// the find
headroomlabs-ai/headroom
Compress tool outputs, logs, files, and RAG chunks before they reach the LLM. 60-95% fewer tokens, same answers. Library, proxy, MCP server.
Headroom sits between your AI agent and the LLM provider, compressing tool outputs, logs, RAG chunks, and conversation history before they hit the context window. It ships as a Python library, an OpenAI-compatible proxy, a CLI wrapper for coding agents, and an MCP server. The target audience is developers running Claude Code, Cursor, or similar tools daily who are burning tokens on repetitive, noisy context.
The architecture is genuinely layered: a Rust core (headroom-core) handles the heavy lifting — AST-aware code compression, JSON schema deduplication, log template extraction — while the Python layer handles integration glue and the proxy handles interception without code changes. The CCR (Compressed Context Retrieval) design is smart: instead of lossy summarization, originals are stored locally and the LLM gets a retrieval tool to fetch them on demand, which is the right tradeoff between compression ratio and correctness. CacheAligner addresses a real, under-discussed problem: prefix cache invalidation from non-deterministic ordering or variable headers; stabilizing prefixes before they hit the provider is legitimate cost reduction. The benchmark methodology is unusually honest — they distinguish 'estimated' from 'measured' output savings, include confidence intervals, and offer a holdout group for real measurement rather than claiming counterfactuals as facts.

What you should do.
Answer these questions from the Headroom description:
1. In what four forms does Headroom ship?
2. In the CCR design, what happens to the original content?
3. What problem does CacheAligner address?
The material placed after this text is not needed for anything here.

Information provided.
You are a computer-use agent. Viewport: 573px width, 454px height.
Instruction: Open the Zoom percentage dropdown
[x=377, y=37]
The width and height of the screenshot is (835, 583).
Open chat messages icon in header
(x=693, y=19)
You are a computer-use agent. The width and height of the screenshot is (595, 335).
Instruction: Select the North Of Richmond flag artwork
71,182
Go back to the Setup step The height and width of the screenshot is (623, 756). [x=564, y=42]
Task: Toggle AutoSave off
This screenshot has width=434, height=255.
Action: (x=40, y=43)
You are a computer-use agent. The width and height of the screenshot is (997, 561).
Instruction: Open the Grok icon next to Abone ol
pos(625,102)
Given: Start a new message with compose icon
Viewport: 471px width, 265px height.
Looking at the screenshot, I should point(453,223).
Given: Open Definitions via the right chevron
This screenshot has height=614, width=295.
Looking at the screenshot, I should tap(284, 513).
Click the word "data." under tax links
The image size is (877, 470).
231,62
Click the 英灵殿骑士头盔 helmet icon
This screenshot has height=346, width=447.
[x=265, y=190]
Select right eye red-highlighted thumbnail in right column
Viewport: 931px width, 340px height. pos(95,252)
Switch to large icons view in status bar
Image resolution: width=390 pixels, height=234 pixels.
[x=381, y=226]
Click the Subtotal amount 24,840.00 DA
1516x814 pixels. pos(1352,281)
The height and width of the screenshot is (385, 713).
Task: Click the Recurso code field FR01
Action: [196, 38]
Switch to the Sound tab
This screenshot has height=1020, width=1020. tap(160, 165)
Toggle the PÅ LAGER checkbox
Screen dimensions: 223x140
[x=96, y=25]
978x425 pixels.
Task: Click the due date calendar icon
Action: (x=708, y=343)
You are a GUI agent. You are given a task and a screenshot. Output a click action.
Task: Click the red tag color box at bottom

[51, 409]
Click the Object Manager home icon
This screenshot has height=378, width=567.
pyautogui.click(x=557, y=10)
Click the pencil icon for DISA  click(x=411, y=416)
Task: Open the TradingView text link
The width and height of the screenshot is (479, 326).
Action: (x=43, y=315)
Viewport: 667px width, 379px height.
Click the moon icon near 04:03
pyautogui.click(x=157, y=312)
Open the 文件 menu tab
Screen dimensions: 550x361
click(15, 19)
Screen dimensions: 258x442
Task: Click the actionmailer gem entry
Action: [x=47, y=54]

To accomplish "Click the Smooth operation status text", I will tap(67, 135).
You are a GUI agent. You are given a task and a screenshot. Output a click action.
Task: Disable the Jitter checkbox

The completed task.
1. A Python library, an OpenAI-compatible proxy, a CLI wrapper for coding agents, and an MCP server.
2. The originals are stored locally, and the LLM gets a retrieval tool to fetch them on demand.
3. Prefix cache invalidation from non-deterministic ordering or variable headers.